Schr\"odinger asks a volunteer to take $n+1$ hats, numbered zero to $n$, and
randomly assign one to each cat, so that there is one spare. Each cat sees all
of the hats in front of it, but not its own hat, nor those behind, nor the
spare hat. The cats then take turns, each saying a single number from the set
$\setc*{i}{0 \leq i \leq n}$, without repeating any number said previously, and
without any other communication. The cats are allowed a single incorrect guess,
but otherwise every cat must say the number on its own hat.
\<close>
section \<open>Introduction\<close>
text \<open>
In this article, we will figure out how the cats do this. We'll start with some
informal analysis, deriving the solution by asking what properties it must
have, and refining these properties until we can realise them with a concrete
algorithm. We'll also develop a formal proof that the method always works,
using Isabelle/HOL.
Along the way, we'll rediscover a fundamental property of permutation groups,
and we'll gain some familiarity with some basic methods of formal mathematical
proof.
Although this is not intended as an Isabelle/HOL tutorial, we hope that it is
accessible to readers with no formal theorem proving experience. We do assume
familiarity with some fundamentals of functional programming and classical
logic.\footnote{Some exposure to Haskell, ML or similar, predicate logic with
quantifiers, and naive set theory should be adequate.} We won't explain the
detailed steps required to prove each lemma, but we will explain how each lemma
fits into the overall progression of the proof.

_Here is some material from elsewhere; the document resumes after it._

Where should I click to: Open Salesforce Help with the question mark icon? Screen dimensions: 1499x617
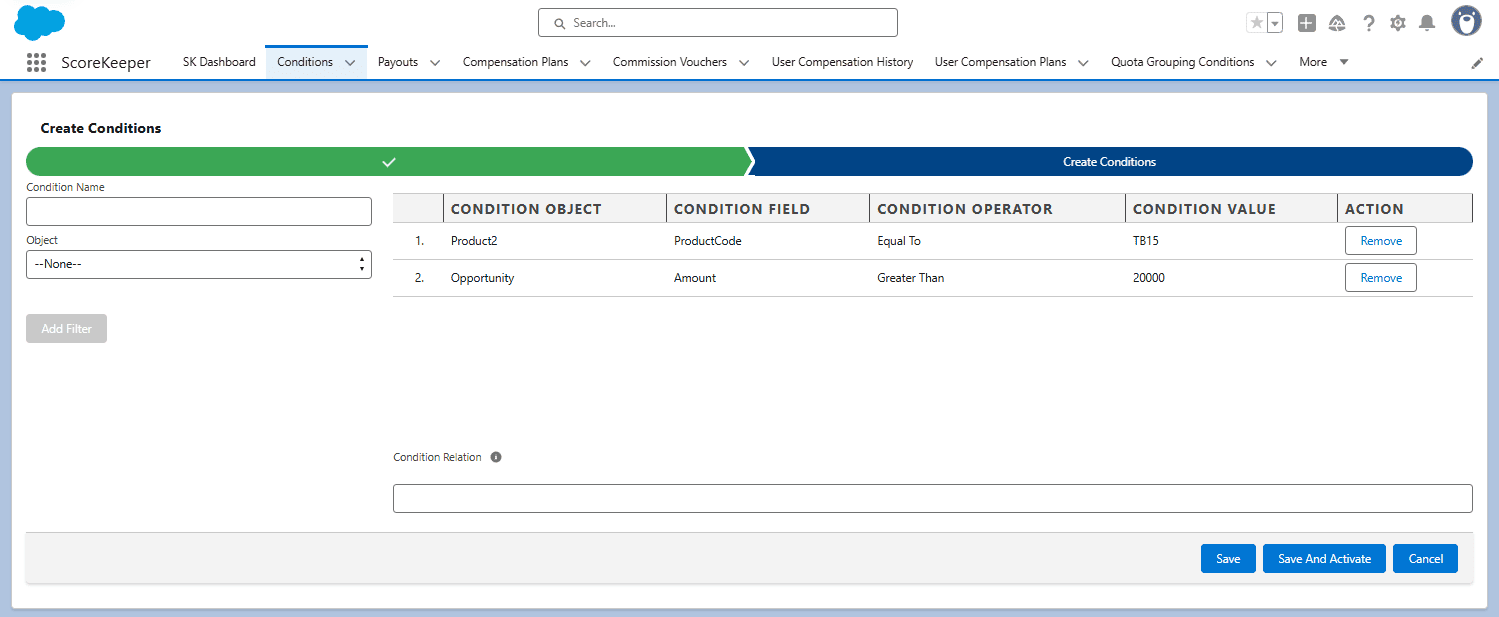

For the informal analysis, we'll work from the top down, gradually unfolding
the solution. Each refinement will be small, and may seem like it is the only
possible step. As we do this, we'll use Isabelle/HOL to make each step of the
analysis more precise, and to check that our reasoning is sound.
However, there's a problem with this approach: our proof is inherently bottom
up, building from the solution we ultimately identify, to a theorem that it
solves the puzzle. We do not attempt to show that our solution is the
\emph{only} possible solution, although our informal analysis suggests that it
is.
To develop the proof as we work top down, we need a way to invert the proof.
We'll do this by temporarily \emph{assuming} things we believe must be true for
the puzzle to have a solution, but which we don't yet know how to prove. But
we'll typically need to carry these assumptions through many lemmas. So, to
avoid repeating assumptions, we'll use the \isacommand{locale} mechanism of
Isabelle/HOL to create named bundles of assumptions. Later, we'll discharge our
assumptions using locale \emph{interpretation}.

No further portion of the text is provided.